**Your objective**
From the entries below, output the line with "Kontakt (17, 2480)" and each following line up to and including the line with "Лезвие сегментированное 18 мм Центроинструмент 1506 (393, 1443)", exactly as written.

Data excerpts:
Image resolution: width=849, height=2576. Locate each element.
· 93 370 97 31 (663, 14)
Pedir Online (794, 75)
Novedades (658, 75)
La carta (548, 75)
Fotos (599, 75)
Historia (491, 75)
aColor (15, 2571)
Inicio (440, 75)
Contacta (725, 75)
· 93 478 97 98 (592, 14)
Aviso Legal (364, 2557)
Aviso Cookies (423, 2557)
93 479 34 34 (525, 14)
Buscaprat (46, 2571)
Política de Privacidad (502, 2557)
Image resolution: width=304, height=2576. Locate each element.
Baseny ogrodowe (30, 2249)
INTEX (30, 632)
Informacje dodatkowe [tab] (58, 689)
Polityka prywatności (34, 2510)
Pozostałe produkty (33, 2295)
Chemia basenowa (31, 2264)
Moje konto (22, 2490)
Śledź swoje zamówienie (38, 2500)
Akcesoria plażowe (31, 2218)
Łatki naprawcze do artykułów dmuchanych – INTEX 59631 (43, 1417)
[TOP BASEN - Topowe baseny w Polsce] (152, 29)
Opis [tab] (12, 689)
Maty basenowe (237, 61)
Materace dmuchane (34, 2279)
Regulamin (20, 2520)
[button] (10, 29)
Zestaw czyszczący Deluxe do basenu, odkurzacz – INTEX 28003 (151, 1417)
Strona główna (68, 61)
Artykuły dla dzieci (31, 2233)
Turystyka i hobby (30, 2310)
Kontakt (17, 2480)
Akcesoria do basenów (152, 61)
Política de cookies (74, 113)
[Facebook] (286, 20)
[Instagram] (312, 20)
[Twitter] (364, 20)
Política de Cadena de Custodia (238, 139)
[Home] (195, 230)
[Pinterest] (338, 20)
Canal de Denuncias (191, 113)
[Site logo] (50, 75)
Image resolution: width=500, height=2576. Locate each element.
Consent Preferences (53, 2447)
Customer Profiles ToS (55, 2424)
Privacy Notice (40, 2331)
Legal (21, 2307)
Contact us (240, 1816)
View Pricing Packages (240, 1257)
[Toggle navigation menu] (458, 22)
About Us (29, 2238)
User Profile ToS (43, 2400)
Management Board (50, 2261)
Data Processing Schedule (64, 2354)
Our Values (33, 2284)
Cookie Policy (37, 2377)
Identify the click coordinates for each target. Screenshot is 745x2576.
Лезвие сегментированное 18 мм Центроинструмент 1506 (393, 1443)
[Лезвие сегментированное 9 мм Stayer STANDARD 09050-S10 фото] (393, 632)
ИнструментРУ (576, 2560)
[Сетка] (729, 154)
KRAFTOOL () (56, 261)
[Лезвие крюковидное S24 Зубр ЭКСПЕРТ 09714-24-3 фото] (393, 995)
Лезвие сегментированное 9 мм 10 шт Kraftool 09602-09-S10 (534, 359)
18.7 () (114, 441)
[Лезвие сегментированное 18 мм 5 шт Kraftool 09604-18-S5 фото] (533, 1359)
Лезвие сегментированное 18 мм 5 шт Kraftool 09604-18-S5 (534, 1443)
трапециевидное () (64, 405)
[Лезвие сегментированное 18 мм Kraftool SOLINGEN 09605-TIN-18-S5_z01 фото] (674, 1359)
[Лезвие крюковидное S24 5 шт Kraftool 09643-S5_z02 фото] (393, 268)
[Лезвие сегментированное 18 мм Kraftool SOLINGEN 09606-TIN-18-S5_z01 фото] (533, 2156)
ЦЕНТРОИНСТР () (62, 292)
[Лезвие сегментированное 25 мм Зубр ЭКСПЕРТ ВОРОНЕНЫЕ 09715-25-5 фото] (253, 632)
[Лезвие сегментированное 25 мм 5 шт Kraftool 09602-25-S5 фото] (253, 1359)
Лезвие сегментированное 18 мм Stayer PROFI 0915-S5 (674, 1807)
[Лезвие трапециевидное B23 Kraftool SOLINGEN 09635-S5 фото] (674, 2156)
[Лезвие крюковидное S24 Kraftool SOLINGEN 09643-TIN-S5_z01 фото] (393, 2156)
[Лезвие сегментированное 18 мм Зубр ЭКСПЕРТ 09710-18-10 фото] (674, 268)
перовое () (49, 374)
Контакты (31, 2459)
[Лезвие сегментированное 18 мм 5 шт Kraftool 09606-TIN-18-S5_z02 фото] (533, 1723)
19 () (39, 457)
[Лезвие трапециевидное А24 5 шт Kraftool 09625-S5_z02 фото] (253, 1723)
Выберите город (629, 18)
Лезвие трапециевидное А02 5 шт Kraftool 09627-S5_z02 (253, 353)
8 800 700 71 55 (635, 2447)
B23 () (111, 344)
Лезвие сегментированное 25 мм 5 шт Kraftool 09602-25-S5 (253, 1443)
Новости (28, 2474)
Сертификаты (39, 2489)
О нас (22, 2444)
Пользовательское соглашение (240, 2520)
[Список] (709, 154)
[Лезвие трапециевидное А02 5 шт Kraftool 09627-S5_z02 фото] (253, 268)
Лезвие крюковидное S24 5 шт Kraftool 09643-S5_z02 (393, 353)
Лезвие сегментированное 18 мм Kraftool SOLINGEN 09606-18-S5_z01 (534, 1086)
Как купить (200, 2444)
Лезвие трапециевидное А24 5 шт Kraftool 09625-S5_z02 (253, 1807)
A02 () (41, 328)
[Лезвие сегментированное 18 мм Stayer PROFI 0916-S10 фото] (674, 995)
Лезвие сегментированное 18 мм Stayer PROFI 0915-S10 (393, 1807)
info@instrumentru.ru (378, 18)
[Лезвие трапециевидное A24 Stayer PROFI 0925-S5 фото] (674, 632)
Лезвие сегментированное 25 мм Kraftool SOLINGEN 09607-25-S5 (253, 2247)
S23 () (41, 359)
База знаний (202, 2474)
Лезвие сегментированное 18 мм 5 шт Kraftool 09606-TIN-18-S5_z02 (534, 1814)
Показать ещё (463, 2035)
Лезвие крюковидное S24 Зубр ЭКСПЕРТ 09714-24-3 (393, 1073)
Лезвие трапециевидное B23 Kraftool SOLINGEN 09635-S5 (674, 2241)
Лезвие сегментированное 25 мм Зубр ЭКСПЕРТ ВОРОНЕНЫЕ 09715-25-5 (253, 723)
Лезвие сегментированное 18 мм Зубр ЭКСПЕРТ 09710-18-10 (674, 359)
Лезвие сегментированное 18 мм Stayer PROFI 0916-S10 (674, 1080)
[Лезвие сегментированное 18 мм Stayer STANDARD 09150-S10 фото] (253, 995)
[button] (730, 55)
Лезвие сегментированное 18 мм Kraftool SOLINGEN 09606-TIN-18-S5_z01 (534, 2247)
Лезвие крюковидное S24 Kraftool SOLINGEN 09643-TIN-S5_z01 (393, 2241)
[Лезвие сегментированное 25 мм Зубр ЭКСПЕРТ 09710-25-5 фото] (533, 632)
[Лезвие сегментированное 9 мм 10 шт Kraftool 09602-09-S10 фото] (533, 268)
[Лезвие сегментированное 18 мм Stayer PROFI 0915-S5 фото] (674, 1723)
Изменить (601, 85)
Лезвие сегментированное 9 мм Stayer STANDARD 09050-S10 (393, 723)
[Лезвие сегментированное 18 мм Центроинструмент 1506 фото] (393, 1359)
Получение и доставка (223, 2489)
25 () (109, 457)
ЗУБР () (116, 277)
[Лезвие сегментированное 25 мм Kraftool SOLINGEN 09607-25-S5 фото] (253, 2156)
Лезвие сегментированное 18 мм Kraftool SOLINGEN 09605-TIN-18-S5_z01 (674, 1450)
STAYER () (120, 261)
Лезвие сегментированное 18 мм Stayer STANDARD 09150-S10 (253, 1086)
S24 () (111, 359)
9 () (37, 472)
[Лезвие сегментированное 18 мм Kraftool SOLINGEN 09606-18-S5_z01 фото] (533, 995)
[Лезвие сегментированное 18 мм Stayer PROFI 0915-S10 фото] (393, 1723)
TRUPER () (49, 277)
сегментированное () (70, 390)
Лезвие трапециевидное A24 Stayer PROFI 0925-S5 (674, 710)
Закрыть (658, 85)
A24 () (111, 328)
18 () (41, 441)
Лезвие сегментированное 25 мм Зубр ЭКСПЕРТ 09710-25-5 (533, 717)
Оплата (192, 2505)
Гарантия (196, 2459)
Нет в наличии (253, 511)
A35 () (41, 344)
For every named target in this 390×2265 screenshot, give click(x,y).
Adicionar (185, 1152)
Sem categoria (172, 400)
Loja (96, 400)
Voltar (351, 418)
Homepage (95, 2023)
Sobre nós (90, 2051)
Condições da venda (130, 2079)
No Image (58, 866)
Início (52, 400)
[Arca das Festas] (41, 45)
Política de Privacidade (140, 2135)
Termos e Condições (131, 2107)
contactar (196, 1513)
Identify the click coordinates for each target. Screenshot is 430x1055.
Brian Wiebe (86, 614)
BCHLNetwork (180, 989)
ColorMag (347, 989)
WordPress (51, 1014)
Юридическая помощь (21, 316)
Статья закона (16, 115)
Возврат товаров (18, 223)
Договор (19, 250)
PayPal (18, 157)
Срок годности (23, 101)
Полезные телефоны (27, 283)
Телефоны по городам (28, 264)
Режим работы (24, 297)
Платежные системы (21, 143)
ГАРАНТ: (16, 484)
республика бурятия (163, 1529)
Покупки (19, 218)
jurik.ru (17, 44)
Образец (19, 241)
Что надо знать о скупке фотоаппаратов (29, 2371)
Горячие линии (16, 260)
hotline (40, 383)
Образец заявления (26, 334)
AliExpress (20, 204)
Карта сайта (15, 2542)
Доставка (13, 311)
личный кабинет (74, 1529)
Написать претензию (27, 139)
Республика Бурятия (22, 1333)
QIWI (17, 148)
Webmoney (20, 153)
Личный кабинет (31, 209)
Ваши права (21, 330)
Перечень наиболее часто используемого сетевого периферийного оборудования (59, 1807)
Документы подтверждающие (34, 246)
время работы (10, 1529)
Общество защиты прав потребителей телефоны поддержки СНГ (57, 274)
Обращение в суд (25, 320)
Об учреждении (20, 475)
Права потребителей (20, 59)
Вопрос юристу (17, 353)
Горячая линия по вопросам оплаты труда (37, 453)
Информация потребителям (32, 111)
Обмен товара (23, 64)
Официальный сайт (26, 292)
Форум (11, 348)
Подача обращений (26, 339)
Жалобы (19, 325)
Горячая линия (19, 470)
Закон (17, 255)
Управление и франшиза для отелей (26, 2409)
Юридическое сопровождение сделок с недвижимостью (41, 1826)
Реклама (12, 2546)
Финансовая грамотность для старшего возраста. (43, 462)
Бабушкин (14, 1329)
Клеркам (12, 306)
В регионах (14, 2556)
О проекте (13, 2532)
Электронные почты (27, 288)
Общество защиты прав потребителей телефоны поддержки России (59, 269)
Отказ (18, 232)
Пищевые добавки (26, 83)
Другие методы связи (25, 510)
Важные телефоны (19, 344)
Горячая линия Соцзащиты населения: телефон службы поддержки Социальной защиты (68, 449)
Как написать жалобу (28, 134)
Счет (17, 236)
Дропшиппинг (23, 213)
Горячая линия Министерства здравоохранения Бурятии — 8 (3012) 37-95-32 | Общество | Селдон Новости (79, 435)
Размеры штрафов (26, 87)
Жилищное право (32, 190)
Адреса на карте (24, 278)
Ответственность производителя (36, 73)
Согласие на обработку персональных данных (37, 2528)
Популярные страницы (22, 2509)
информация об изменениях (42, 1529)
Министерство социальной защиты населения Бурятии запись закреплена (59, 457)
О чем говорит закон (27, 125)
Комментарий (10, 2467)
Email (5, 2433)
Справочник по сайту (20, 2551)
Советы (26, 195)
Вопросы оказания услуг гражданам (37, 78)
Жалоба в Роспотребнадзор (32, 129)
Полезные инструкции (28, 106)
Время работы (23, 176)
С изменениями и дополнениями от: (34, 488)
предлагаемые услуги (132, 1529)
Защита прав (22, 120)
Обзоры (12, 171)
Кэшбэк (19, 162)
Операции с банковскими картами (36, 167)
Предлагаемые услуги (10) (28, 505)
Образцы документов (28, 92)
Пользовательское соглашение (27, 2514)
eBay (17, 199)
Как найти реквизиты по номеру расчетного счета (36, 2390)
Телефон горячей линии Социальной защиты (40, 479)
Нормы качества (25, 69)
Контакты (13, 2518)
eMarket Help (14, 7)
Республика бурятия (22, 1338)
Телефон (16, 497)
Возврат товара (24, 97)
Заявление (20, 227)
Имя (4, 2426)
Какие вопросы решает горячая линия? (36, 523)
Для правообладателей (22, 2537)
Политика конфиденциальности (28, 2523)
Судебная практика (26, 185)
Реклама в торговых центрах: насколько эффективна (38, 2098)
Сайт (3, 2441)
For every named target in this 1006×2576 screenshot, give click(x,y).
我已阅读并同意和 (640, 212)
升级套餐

**Solution**
Kontakt (17, 2480)
Akcesoria do basenów (152, 61)
Política de cookies (74, 113)
[Facebook] (286, 20)
[Instagram] (312, 20)
[Twitter] (364, 20)
Política de Cadena de Custodia (238, 139)
[Home] (195, 230)
[Pinterest] (338, 20)
Canal de Denuncias (191, 113)
[Site logo] (50, 75)
Image resolution: width=500, height=2576. Locate each element.
Consent Preferences (53, 2447)
Customer Profiles ToS (55, 2424)
Privacy Notice (40, 2331)
Legal (21, 2307)
Contact us (240, 1816)
View Pricing Packages (240, 1257)
[Toggle navigation menu] (458, 22)
About Us (29, 2238)
User Profile ToS (43, 2400)
Management Board (50, 2261)
Data Processing Schedule (64, 2354)
Our Values (33, 2284)
Cookie Policy (37, 2377)
Identify the click coordinates for each target. Screenshot is 745x2576.
Лезвие сегментированное 18 мм Центроинструмент 1506 (393, 1443)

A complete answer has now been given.